X*      zero or more occurrences of X
X+      one or more occurrences of X
X?      zero or one occurrences of X
(X)     match X
X|Y     X or Y
^X      X occurring at the beginning of the string
X$      X occurring at the end of the string
.       Match any single character
\c      Character c where c is one of \{}()[]|*+?.
\c      C-language escapes for c in afnrtv. ex: \t or \n
[abc]   Any single character from the set abc
[^abc]  Any single character not in the set abc
[a-z]   Any single character in the range a-z
[^a-z]  Any single character not in the range a-z

One that is missing is {m} for matching the preceding element exactly m times

Take this example from sqlean:

sqlite> select true where 'the year is 2021' regexp '[0-9]+';
1

But that would be true for a string of digits of any length anywhere in the subject. What if you want to test for the 4-digit string starting at the 13th character from the start of the line?

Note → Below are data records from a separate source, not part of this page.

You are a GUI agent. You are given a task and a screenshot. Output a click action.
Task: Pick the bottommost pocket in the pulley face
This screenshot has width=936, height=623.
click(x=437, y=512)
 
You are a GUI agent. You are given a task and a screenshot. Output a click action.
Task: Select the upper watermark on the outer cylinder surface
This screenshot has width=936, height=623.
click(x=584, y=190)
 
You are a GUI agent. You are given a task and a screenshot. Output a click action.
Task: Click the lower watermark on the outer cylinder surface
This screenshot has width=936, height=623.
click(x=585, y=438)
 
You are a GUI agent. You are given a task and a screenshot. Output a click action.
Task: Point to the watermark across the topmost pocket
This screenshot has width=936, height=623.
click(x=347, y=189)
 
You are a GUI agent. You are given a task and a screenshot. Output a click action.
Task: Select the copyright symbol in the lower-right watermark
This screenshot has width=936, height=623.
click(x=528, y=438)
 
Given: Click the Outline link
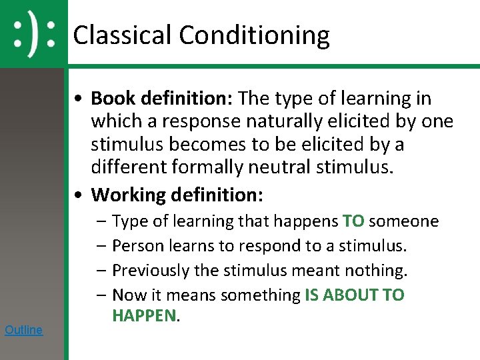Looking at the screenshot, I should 23,329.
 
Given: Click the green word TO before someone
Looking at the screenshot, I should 353,221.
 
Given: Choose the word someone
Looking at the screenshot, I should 404,221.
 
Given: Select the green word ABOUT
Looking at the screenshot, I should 353,295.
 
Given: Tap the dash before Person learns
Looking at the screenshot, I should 101,246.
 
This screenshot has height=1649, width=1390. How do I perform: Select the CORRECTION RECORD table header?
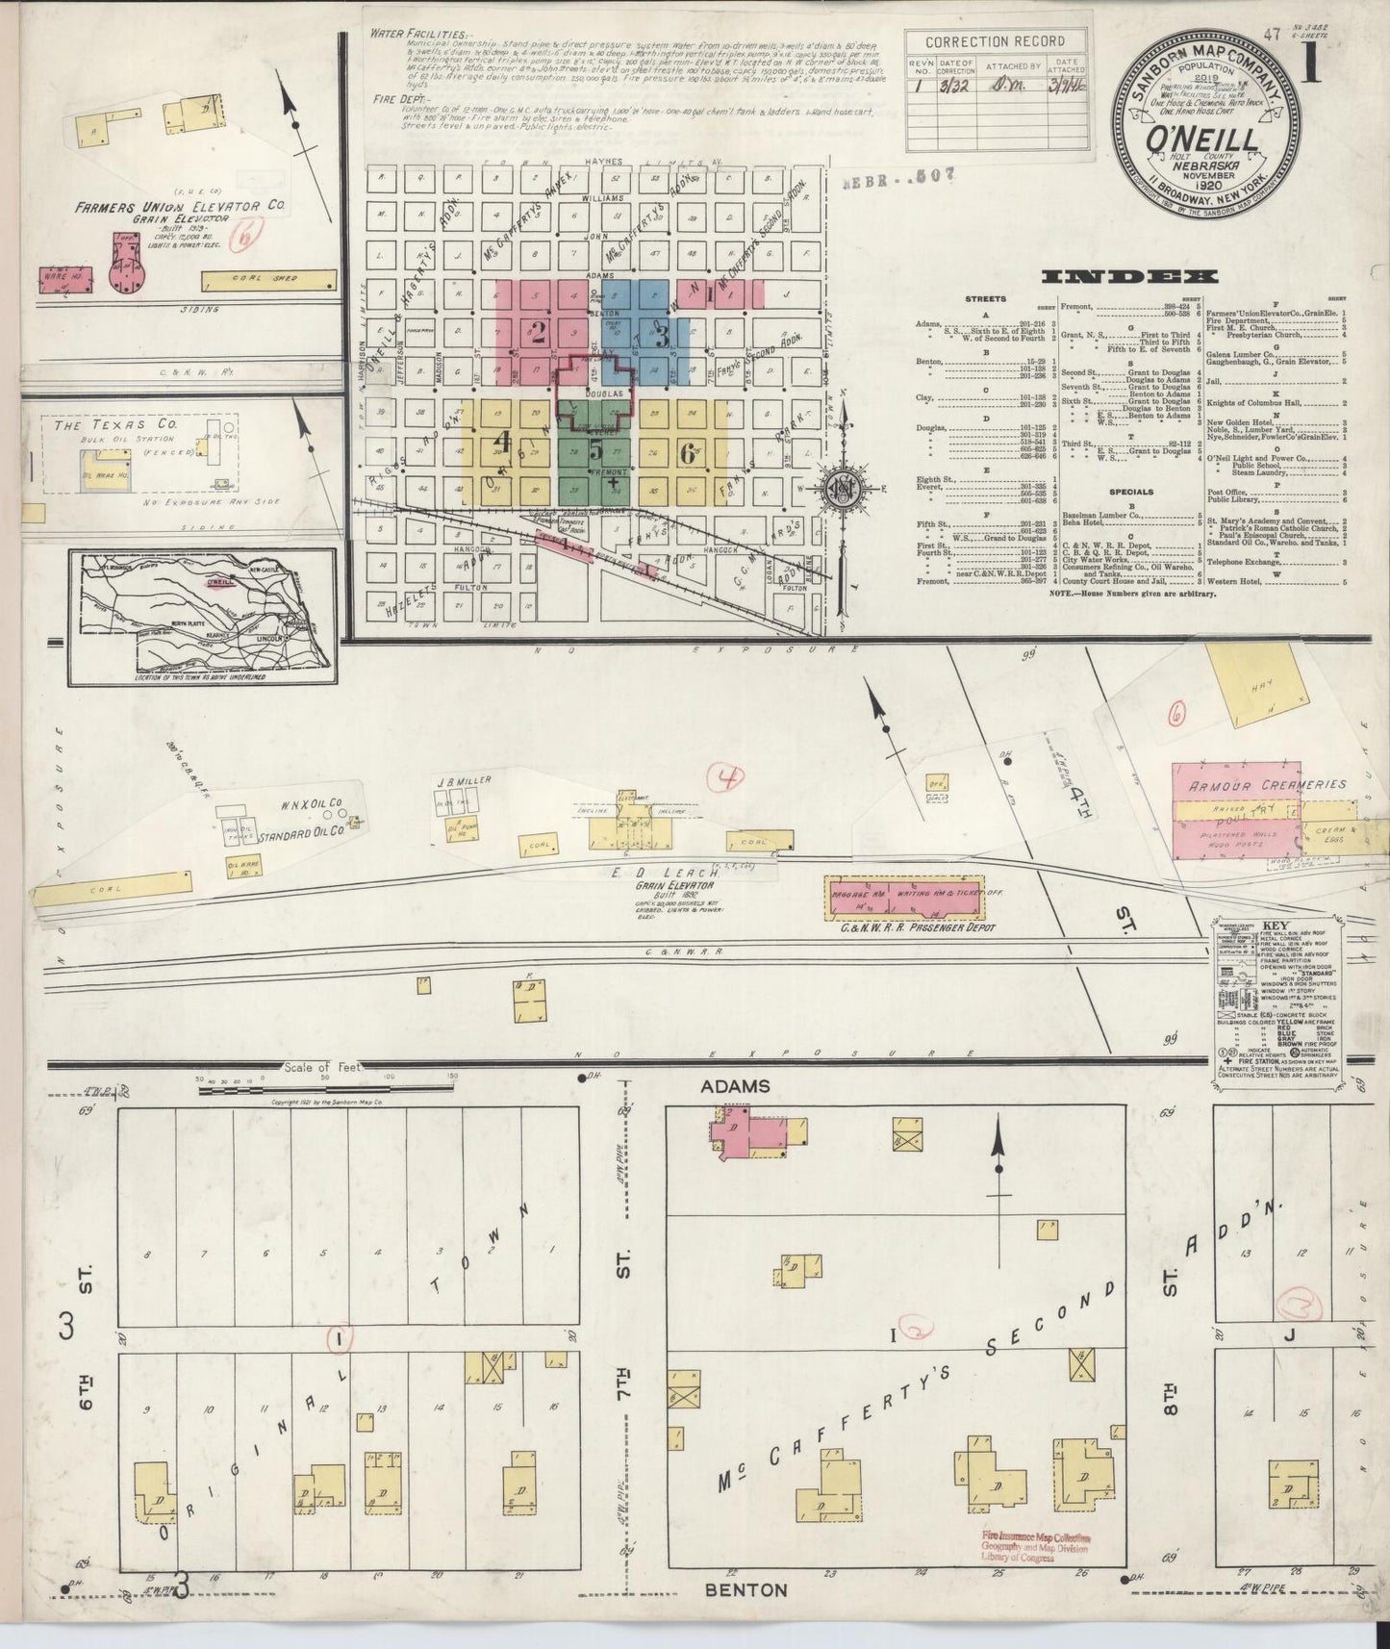[995, 41]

In POSIX BRE (and SQliteSpy), this would work:

select true where 'the year is 2021' regexp '^.{12}[0-9]{4}.*';

Using sqlean re, it has to be:

select true where 'the year is 2021' regexp '^............[0-9][0-9][0-9][0-9].*'

Thanks for the summary.

Regular expressions are implemented in so many different ways, I'm not at all surprised about the differences.

Quote from Tom Holden on 2022-09-07, 10:12 pm

Tried SQLite Expert Personal 64, regexp is not supported but extensions are easily loaded. Downloaded sqlean-win-x64.zip from https://github.com/nalgeon/sqlean and extracted all to a folder. Loaded re.dll and all the functions work but I got different results from SQLiteSpy with regexp_replace() and that's troubling.

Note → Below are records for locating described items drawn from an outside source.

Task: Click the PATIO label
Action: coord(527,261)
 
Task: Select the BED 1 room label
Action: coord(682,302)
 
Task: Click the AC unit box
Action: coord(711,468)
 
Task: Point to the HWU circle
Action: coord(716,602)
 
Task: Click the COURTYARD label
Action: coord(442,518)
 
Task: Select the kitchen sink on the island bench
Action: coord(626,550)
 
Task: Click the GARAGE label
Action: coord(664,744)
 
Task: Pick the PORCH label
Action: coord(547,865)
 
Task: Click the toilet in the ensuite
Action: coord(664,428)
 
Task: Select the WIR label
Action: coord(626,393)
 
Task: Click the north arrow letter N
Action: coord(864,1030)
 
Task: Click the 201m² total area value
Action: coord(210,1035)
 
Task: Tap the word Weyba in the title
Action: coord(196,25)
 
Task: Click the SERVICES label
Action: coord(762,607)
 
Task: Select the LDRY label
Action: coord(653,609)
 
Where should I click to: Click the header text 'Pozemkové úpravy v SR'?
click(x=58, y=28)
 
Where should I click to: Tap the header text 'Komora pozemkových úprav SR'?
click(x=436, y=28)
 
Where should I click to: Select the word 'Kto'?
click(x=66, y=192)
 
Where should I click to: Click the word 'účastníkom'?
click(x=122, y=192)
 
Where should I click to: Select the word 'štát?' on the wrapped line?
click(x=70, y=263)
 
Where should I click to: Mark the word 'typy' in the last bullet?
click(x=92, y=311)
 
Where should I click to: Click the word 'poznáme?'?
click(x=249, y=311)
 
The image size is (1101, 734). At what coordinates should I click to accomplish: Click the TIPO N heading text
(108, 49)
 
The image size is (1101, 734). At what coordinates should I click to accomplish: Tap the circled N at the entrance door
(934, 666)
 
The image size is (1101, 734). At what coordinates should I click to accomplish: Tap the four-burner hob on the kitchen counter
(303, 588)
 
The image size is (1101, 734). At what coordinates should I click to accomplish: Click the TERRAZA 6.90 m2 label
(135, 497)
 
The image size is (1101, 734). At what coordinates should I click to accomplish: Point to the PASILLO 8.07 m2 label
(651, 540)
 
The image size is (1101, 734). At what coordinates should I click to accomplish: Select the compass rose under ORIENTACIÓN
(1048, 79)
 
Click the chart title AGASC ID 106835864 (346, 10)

Try using "regexp.dll" from the same source.  It works for me.

Thanks, Ed. He renamed it since I downloaded the bundle.

I have been using regular expressions for years in various contexts, but never before with SQLite and RM. And by the way, I concur that no two dialects of regular expressions are ever the same.

In any case, I just now created  my first SQLite script for RM with regular expressions. It's pretty simple and it's very specific to my database. But I thought I would share it anyway as an example of what can be done.I don't expect it to be usable as is by anybody else. It's just for ideas.

I'm still just using SQLiteSpy, and my version seems to have come with regular expression support built in. It's possible I added the regular expression extension and that I have forgotten doing so, but I don't think so. In any case, the installed extension  only supports the REGEXP operator, the regexp function, and the regexp_replace function. It doesn't support regexp_instr  or regexp_substr or any other functions. But I was able to get by with regexp_replace.

My use case is that I have lots of census notes where I have transcribed the person's birth places as TN NC VA and where I want to change all such transcriptions in my notes to born TN, father born NC, mother born VA . I am not changing the transcriptions on my Web site nor in my Research Notes in RM. This is just for the fact notes that appear in reports.